Barksdale's name appeared in the Baltimore Suns 1987 series Easy Money: Anatomy of a Drug Empire, written by David Simon, who went on to be the creator, executive producer, and head writer of The Wire. In the newspaper series, which focuses on the criminal career of Melvin Williams, Simon depicts Barksdale as a ruthless killer. Simon also writes that Barksdale once tortured three people in the Baltimore projects and that his battery conviction was related to the torture incident.

== Legends of the Unwired ==
Baltimore Chronicles: Legends of the Unwired is an unreleased, low-budget docudrama based on Barksdale's life. It is directed by Bruce Brown, and Drew Berry is the writer and producer. Kenneth A. Jackson is the executive producer, and singer Troy May of the Manhattans is the narrator.
Legends of the Unwired consists of dramatizations of alleged events in Barksdale's criminal career, interviews with his family and friends, and interviews of Barksdale by actor Wood Harris, who plays drug kingpin Avon Barksdale on The Wire.

== Disputed connection to The Wire ==
Simon denies that Nathan Barksdale or any other individual is the basis for any specific character in The Wire. A major point of contention is Barksdale's claim that his middle name is Avon. According to Simon, this name was not associated with Barksdale in any official document, and Barksdale has failed to produce any documentary evidence of having any middle name.

However, in his director's commentary to the first episode of The Wire, Simon says: "We tend to mix the names up … but it’s our kind of back-handed homage to the reality of West Baltimore. There really was a Nathan Bodie Barksdale. We split that up. There’s a Bodie character in this tale, there’s an Avon Barksdale character. The Barksdale family was famous in their day in West Baltimore back in the '80s for their endeavors in the projects. That’s how we’re playing it. They’re not based on real people, individually, but a character might be a composite..."

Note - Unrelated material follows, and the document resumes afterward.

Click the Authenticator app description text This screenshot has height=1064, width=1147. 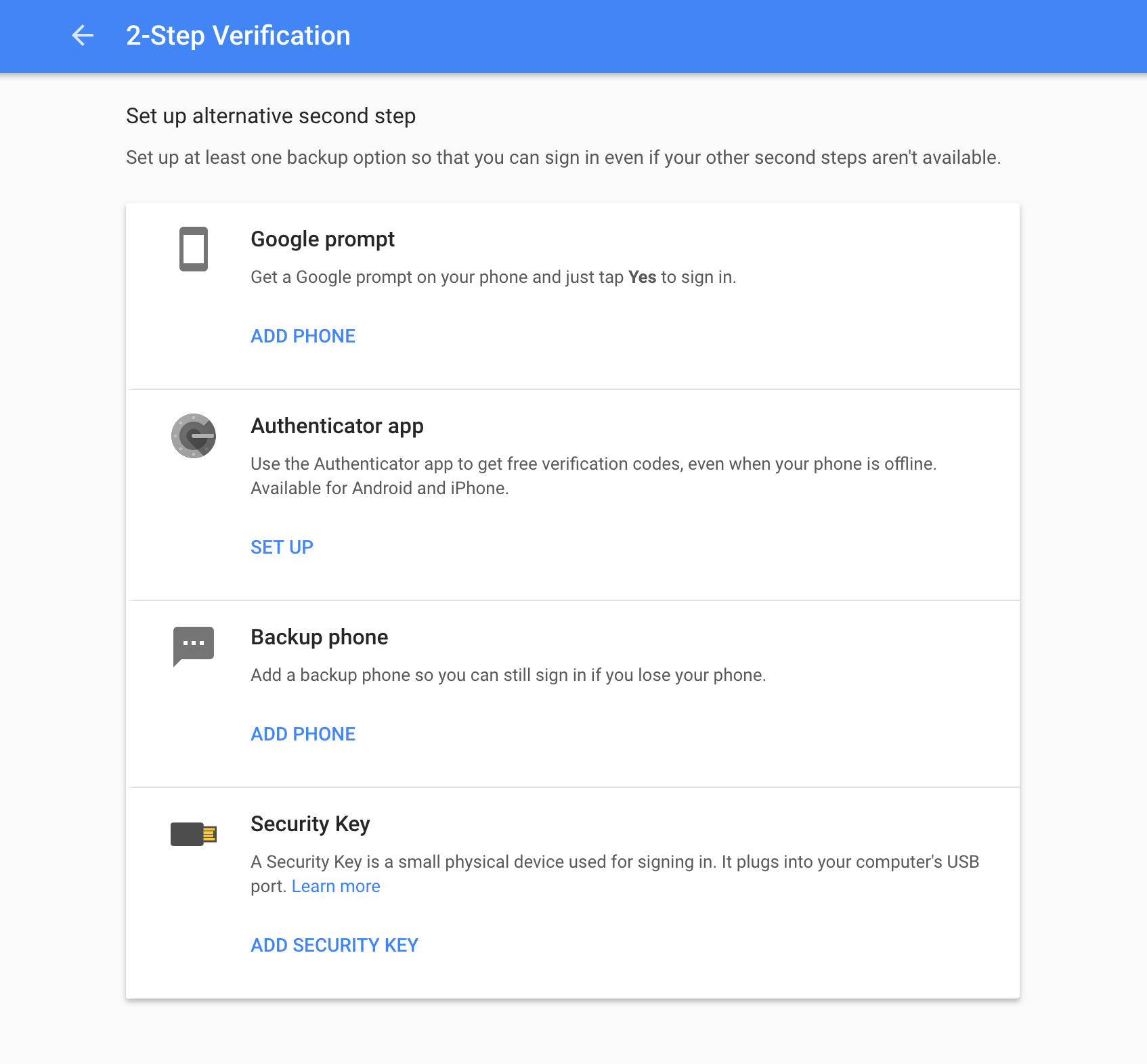tap(594, 476)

Some connections between The Wire and Simon's reporting on Barksdale, however, are evident. In addition to the name and the boxing background, for example, in Easy Money, Simon claims that Marlow Bates and Timmirror Stanfield were rivals of Barksdale's. In The Wire, Marlo Stanfield becomes a major rival of Avon Barksdale's who eventually takes over the Baltimore drug trade. However, Nathan Barksdale claimed that Bates was a close friend of his.

==Later years and death==
In his later years, Barksdale worked for the city Health Department in Baltimore, in the Safe Streets program and counseled young people to help them avoid his mistakes. However, during that time, the Baltimore Sun reports: "Barksdale said he had lapsed back into heroin addiction and had been running a scam to feed his habit. He said he would try to get samples of heroin, promising to pass them on to big-time dealers, but would use the drugs himself."

In 2014, Barksdale was "ensnared in a Drug Enforcement Administration wiretap investigation", and after pleading guilty was convicted and sentenced to nearly four years in federal prison. He served time at a Federal Correctional Complex in North Carolina. In February 2016, he died from an undisclosed illness at a medical prison in Butner, North Carolina, aged 54.